It's not unusual when we are debugging something or just dumping out a bunch of log output from some process we've written to try to group like things together. For instance, this is a contrived example, but if you're like me, you've probably written code that looks something like this.
We're going to write a function that takes two arguments. We're going to say console.log, sum called, we're going to say console.log, and then put in \t, which inserts a tab. We can say the first argument was A, console.log, tab. The second argument was, we put B, and then we just return A plus B.
Then if I call sum two three, I can see that this stuff is all grouped together. Maybe you don't do that. Maybe that's just me. Something that I learned about that made my life a lot easier is something called console.group.
Let me rewrite this function that I just wrote above. Let's call this sum two, AB. We're going to say console.log, or let's just go ahead and say console.group. The sum function was called. We're going to say console.log.

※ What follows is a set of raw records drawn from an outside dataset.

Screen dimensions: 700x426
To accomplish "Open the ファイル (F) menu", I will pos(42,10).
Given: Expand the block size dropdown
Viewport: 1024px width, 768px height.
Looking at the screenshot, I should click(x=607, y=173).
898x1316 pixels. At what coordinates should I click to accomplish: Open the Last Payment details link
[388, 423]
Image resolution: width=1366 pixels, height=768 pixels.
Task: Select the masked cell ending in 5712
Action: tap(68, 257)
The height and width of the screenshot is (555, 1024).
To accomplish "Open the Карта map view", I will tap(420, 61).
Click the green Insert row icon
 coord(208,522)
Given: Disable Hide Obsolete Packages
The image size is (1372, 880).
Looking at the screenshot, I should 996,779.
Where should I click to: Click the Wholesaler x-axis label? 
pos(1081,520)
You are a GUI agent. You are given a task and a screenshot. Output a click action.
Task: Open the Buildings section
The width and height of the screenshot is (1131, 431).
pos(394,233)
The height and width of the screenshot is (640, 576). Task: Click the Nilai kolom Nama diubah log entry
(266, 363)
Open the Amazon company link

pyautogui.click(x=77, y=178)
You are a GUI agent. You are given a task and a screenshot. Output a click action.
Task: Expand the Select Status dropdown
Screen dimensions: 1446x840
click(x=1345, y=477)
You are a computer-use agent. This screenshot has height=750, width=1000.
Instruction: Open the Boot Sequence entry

Now we're not putting in tabs here. The first argument was console.log. The second argument was, and then we return A plus B. Before we do that, now we're going to type console.groupend. Now if I call sum two, two and three, I've got this nicely formatted thing.
I can even close it, and that's really cool. I can dump all sorts of stuff in here. I can, if I wanted to, I could even nest this. I could do groups inside of groups. Let's do sum three. Let's say console.group, details about the first argument.
Then we say console.groupend. We say console.group, details about the second argument. Then we group end, and then we do one more console.groupend at the end. Now if I say sum three, two and three, you can see I've got these nicely nested messages.